(Supplied data):
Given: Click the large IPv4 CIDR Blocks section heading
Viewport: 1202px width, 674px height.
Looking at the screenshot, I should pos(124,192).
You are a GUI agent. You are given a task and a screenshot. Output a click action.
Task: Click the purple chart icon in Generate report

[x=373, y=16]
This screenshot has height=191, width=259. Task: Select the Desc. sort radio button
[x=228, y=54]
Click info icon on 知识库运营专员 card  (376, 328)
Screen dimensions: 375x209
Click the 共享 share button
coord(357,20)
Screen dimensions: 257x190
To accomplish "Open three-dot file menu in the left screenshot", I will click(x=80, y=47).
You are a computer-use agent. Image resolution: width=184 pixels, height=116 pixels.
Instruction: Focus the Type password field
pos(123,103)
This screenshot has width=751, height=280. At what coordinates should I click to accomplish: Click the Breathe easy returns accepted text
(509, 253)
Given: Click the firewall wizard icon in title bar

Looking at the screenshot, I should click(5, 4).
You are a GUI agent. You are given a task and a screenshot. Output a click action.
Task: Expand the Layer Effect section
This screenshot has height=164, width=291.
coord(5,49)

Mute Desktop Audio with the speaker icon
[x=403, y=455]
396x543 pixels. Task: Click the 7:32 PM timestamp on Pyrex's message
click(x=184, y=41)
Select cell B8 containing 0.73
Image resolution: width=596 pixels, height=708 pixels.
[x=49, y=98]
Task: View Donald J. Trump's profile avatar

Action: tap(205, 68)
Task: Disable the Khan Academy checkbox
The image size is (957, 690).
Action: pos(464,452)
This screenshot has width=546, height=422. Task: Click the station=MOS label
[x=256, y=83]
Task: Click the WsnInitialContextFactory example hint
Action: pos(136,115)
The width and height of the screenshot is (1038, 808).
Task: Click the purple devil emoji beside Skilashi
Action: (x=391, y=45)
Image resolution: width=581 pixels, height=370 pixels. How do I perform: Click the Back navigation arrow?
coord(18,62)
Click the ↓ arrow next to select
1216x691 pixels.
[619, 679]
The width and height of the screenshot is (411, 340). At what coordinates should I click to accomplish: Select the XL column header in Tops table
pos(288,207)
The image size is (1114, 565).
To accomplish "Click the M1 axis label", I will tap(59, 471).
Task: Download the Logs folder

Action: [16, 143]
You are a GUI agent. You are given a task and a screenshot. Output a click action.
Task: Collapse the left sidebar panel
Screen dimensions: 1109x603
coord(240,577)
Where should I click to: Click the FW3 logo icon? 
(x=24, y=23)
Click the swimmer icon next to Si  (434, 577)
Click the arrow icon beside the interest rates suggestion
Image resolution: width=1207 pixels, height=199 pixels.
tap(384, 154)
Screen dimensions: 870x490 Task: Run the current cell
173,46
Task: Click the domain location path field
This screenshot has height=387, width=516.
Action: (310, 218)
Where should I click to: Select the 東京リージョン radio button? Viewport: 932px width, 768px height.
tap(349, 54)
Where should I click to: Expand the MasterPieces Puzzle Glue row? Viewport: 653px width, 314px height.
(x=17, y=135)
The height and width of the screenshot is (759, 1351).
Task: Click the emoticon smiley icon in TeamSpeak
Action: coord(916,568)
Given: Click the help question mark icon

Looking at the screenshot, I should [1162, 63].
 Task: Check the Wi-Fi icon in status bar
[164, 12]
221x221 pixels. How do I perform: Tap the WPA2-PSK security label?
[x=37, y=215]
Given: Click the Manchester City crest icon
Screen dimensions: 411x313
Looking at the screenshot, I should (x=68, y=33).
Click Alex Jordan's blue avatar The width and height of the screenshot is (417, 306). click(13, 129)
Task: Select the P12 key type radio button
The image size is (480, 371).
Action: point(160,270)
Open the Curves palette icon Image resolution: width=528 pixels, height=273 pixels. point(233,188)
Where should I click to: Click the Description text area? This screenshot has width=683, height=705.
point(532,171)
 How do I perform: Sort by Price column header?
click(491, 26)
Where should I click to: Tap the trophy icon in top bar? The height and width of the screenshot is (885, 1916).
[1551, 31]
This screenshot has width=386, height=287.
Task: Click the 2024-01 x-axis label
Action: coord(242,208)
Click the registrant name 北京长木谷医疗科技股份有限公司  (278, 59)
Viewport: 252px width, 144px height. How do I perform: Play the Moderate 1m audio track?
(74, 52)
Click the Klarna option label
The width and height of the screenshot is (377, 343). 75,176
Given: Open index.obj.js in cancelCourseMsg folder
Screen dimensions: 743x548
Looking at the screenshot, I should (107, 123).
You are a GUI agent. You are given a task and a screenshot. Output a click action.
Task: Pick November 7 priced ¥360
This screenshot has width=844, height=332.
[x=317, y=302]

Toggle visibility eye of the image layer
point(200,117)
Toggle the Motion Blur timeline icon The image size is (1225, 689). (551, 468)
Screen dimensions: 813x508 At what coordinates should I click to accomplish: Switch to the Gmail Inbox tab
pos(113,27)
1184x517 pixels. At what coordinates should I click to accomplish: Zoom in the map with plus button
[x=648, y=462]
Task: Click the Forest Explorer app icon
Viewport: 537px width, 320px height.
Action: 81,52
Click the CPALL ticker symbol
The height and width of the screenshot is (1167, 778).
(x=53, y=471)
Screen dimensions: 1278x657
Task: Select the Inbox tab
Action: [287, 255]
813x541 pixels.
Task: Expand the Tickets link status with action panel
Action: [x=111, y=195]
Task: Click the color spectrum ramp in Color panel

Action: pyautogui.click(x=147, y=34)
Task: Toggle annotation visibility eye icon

(Stated task): Rewrite the part of the material that opens with the line containing "The image size is (1114, 565)." and closes with the line containing "(x=24, y=23)", both lines included, with the requests kept. Multiply every click coordinate in the answers by 2.3 and round each result to a whole number, rounding halves up.

(Task output):
The image size is (1114, 565).
To accomplish "Click the M1 axis label", I will tap(136, 1083).
Task: Download the Logs folder

Action: [37, 329]
You are a GUI agent. You are given a task and a screenshot. Output a click action.
Task: Collapse the left sidebar panel
Screen dimensions: 1109x603
coord(552,1327)
Where should I click to: Click the FW3 logo icon? 
(x=55, y=53)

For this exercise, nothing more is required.